▸ **EXERCISE REQUIREMENTS**
The result should be the lines from the one holding "Given: Click the" to the final line of the records below, repeated exactly and with no pictures.

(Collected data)
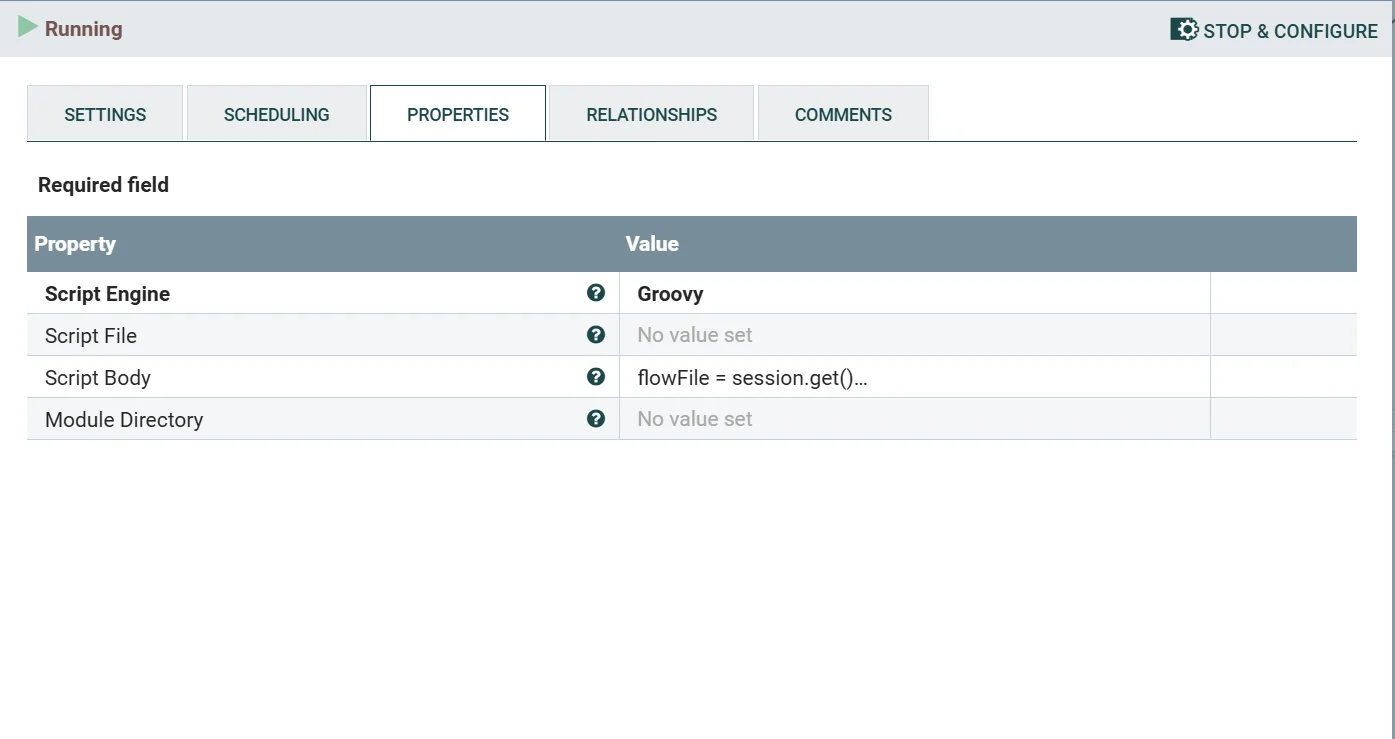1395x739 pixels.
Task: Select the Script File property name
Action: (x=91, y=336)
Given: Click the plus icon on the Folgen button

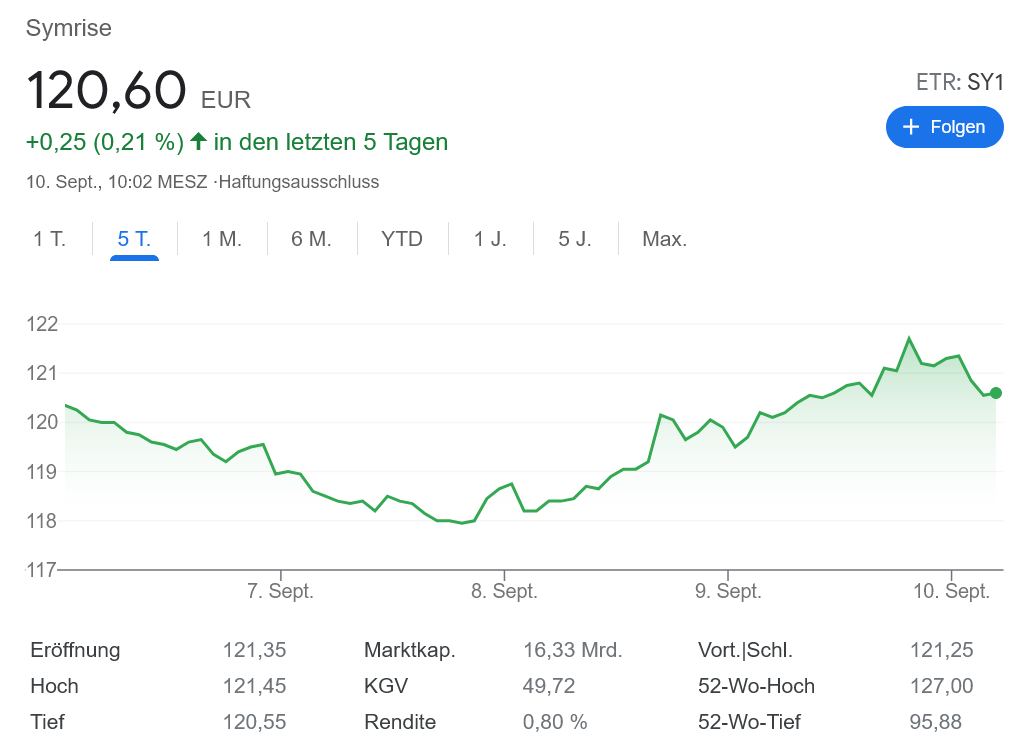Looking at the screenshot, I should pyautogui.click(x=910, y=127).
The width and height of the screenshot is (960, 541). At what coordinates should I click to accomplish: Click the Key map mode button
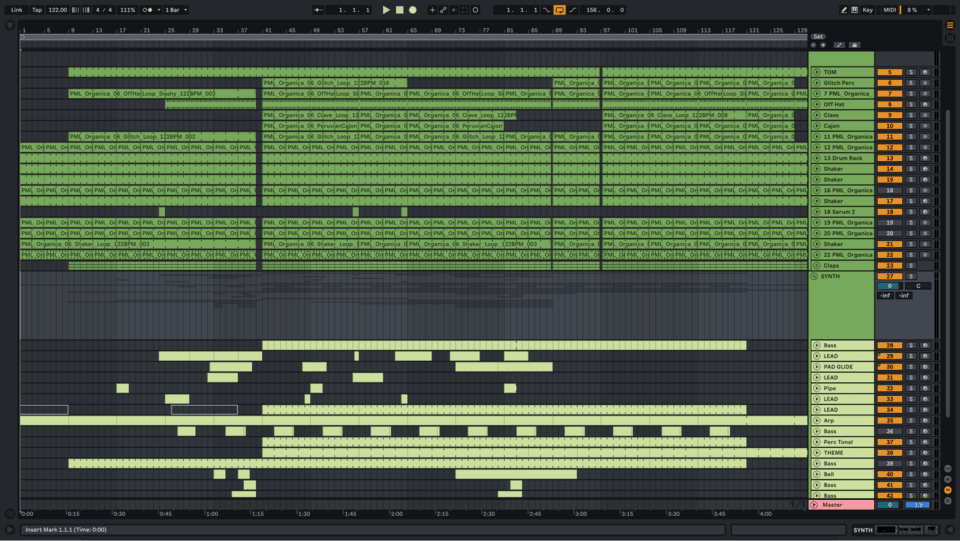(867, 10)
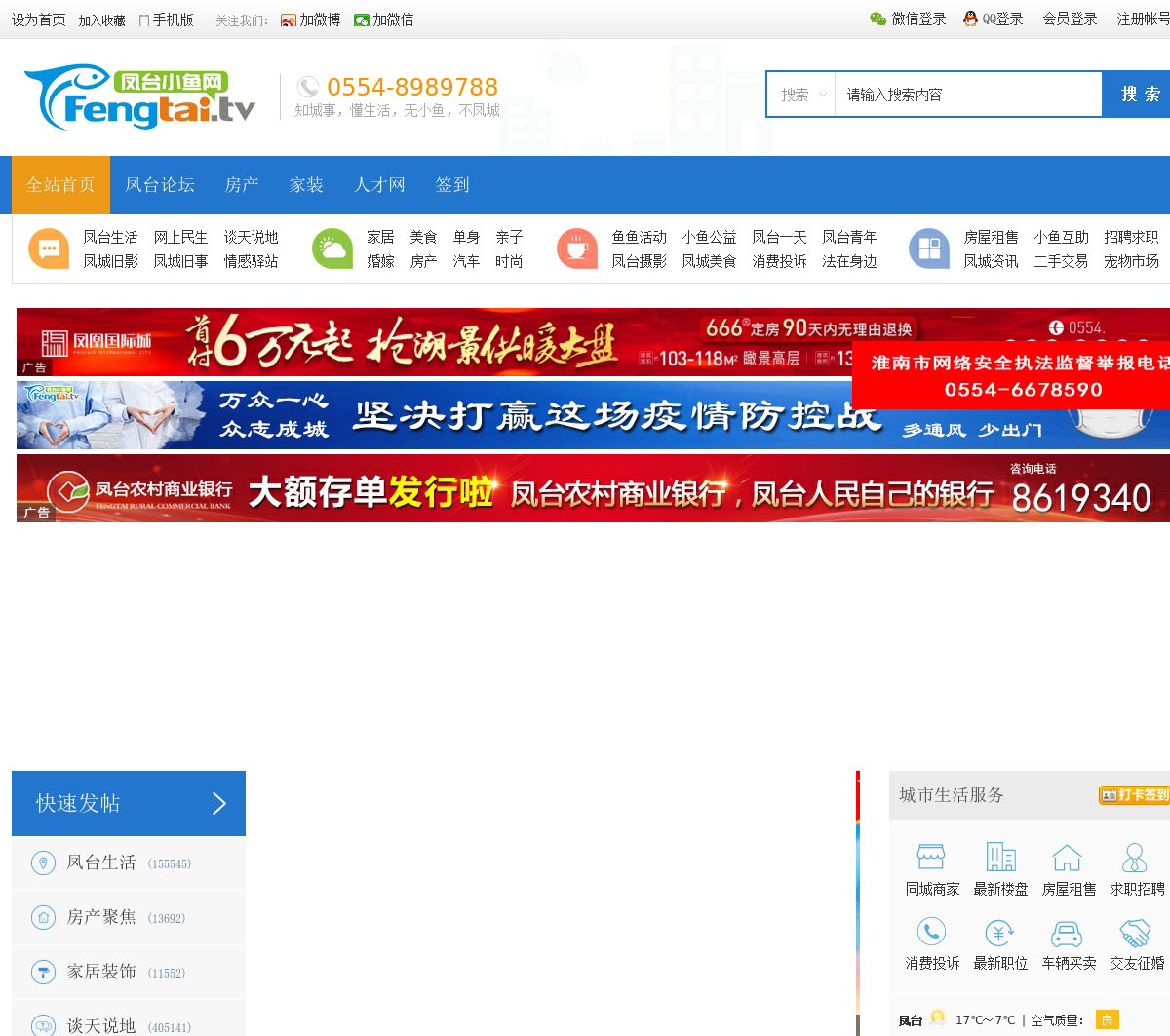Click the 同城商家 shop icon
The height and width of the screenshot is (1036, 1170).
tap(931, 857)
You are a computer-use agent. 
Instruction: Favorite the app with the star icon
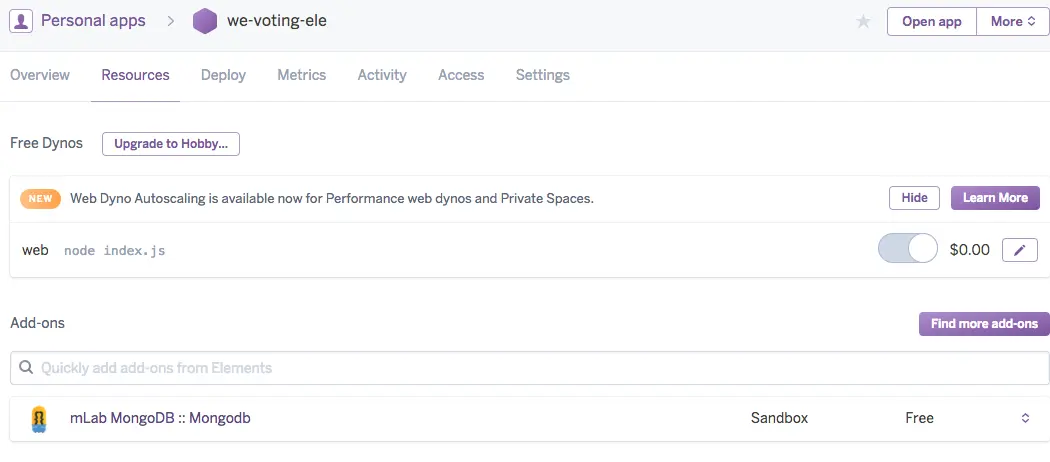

▸ **RESULT**
Given: Click the plus icon on the Folgen button

Looking at the screenshot, I should pyautogui.click(x=910, y=127).
The width and height of the screenshot is (960, 541). At what coordinates should I click to accomplish: Click the Key map mode button
(867, 10)
Click the 同城商家 shop icon
The height and width of the screenshot is (1036, 1170).
tap(931, 857)
You are a computer-use agent. 
Instruction: Favorite the app with the star icon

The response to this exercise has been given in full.